電力会社は、メーターの数値の漏えいを防ぐ必要はないと考えるかもしれない。だが、製造企業の顧客では、電力消費量は生産と相関する可能性がある。誰かが電力消費量から業務状況に関する洞察を得て、メーカーの業績を推測するかもしれない。そうなれば、ありふれたメーターの数値が突然、株取引に利用できる、業務状況に関する洞察の貴重な源泉になる。
このシナリオから得られる教訓は、早くから弁護士に関与してもらい、綿密なアドバイスを受けるのが賢明だということだ。
IoT(モノのインターネット)への取り組みは、一部の企業では当初の想定よりも立ち上げが難航した。だが、これまでの取り組み状況から見てIoTの成熟化が進めば、IoTの導入企業はより高い価値を生み出していきそうだ。
Gartnerのある調査では、IoTを導入した企業の80%が、IoTプロジェクトで予想以上の成果が得られていると答えた。
Gartnerのアナリストでディスティングイッシュト バイスプレジデントのニック・ジョーンズ氏は、「この調査は自己評価に基づくものの、これまで宣伝が先行していたIoTの実際の効果が明らかになってきている」と語る。
「IoTでは、CIO(最高情報責任者)の関与が非常に重要であることも分かっている。
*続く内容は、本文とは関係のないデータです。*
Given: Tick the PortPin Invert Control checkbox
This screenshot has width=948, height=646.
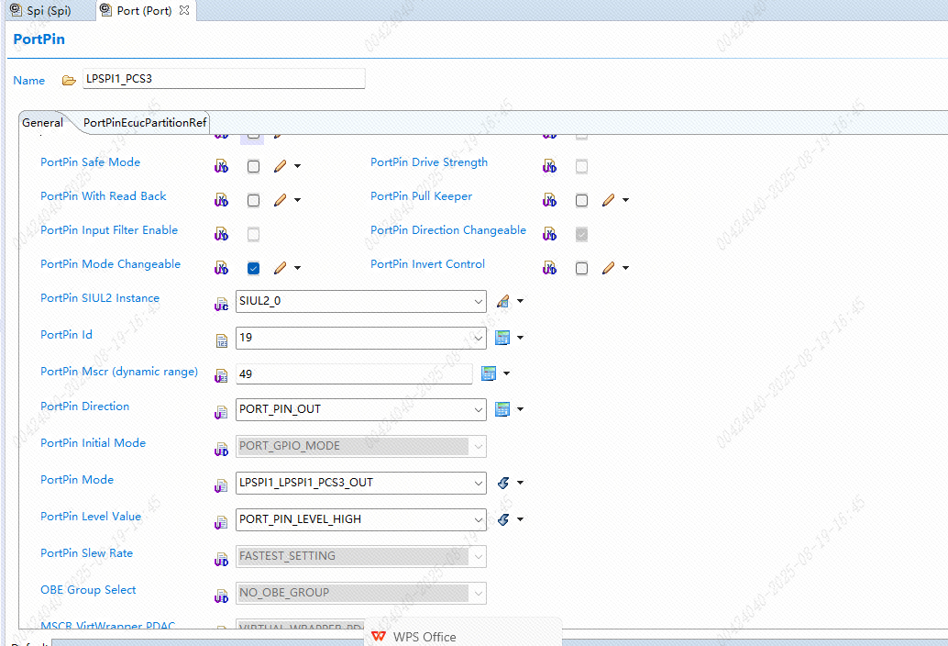Looking at the screenshot, I should tap(581, 268).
CIOが関与している方が、プロジェクトが成功する可能性が高い」(ジョーンズ氏)
セキュリティとプライバシーは、IoTプロジェクトにおける技術的課題の最たるものだ。これらは2025年まで大きな課題であり続けるだろうと、Gartnerは予想している。その背景には、必要なスキルを持つ人材の不足や絶えず変化し続ける脅威、複雑なベンダー状況、未成熟な規格が挙げられる。
「IoTを進める上で解決しなければならないのは、技術的な問題だけではない。パイロット段階を超えてIoTを本格的に導入するには、PoC(Proof of Concept:概念実証)ではなく、価値実証を考えなければならない。技術的なPoCでは、経営陣にIoT投資を説得することはできない」(ジョーンズ氏)
成功を阻む非技術的な障害には、政治的、組織的な問題、資金確保の問題、IoTセンサーおよびデバイスのユーザーエクスペリエンスなどがある。業務方法の変更による従業員の仕事への影響も大きな問題だ。例えば、監視の自動化への移行は、労働組合が関与する契機になるかもしれない。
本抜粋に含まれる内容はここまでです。